Compression gear has been around for a long time. Compression sleeves first came to be in hospitals in the 1950’s to deter blood clots from forming after surgery and are still used today. More recently, the sports community caught on to this
and questioned if it would help athletes recover sooner
Compression sleeves and socks proclaim to help increase circulation, limit swelling, decrease soreness and decrease recovery time. There are very few studies out there that have looked at the recovery time for athletes; however, there are many marathoners
and ultra-marathoners who swear by them.
Here is a list of pros and cons to help runners decide for themselves if compression sleeves and socks are for them.
- Protection: Compression sleeves and socks protect your legs from scratches, abrasion and nasty things like poison ivy when you run on the trails.
- Reduce swelling: Compression technology has proven to reduce swelling in the legs while worn during runs. With the reduction of swelling, recovery has been faster for runners.

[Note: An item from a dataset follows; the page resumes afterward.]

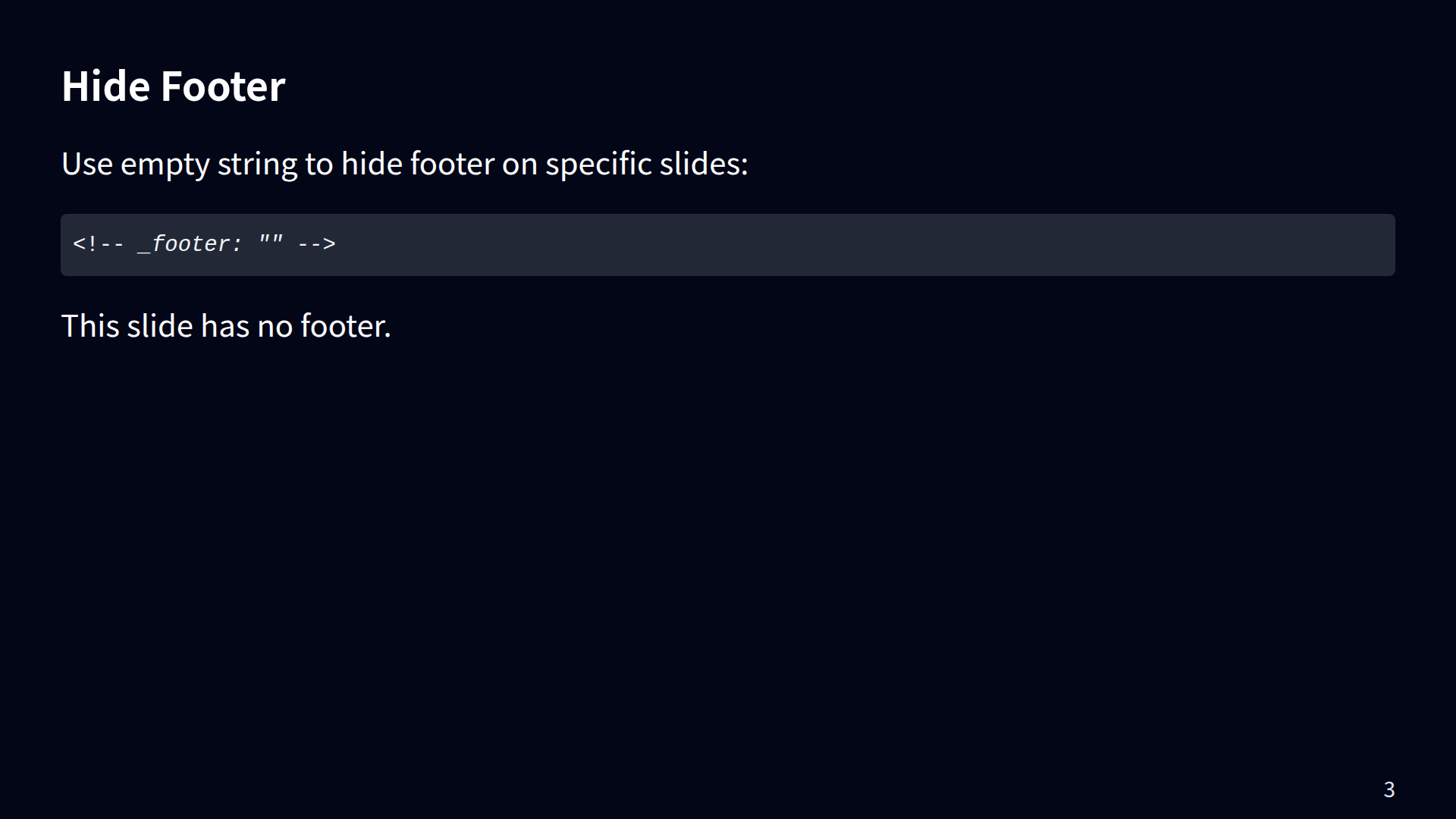This screenshot has height=819, width=1456.
Task: Click the word "Footer" in the heading
Action: pyautogui.click(x=222, y=86)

- Warmth: Compression sleeves and socks do increase warmth in your lower legs. With the increased warmth, warm up time is reduced so you can get to your work out faster. They also act as a substitute for your running tights on those cooler days.
- Price: A good pair of compression sleeves or socks ranges between $40 and $60 a pair.

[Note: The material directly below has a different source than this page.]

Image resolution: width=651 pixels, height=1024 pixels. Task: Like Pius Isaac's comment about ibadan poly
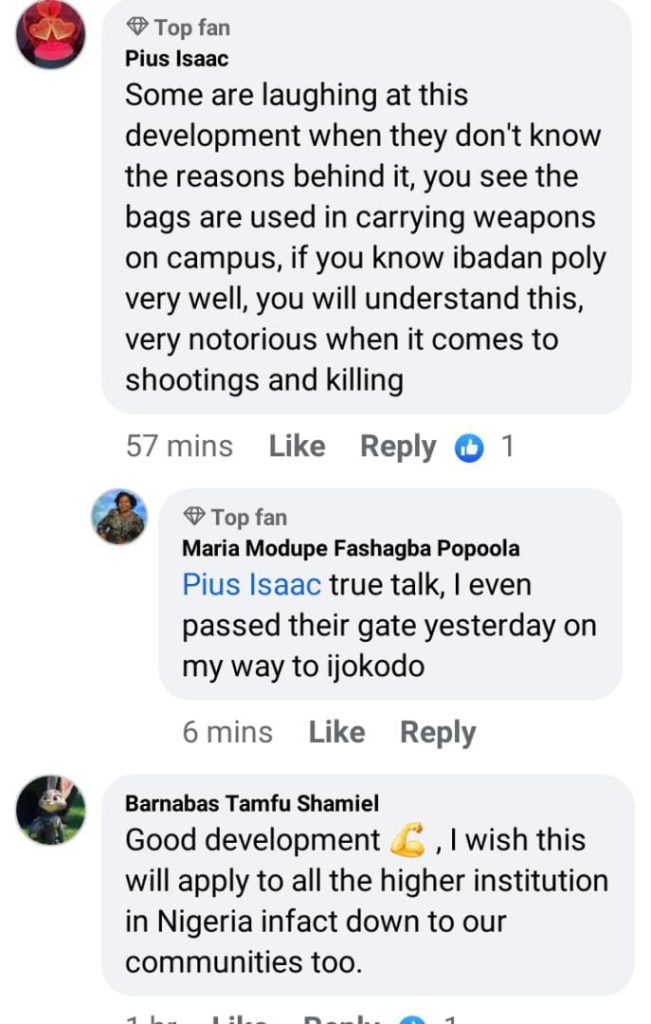[297, 446]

- Lack of research: If you Google compression sleeves or socks, the research is limited to the manufacturers who are selling their product. More studies need to be done to prove if compression gear is beneficial for athletes or not.
- Tightness: The compression from the sleeves or socks can cause discomfort to some people. After a long run, if your legs are sore and swollen, the compression can cause the legs to throb which make some people very uncomfortable.
Everyone has an opinion on compression sleeves and socks. The only way you will know if they will help you is by trying them. Make sure you measure your calves before purchasing. If they are too tight, they can cause pain; if they’re too loose, they may fall down.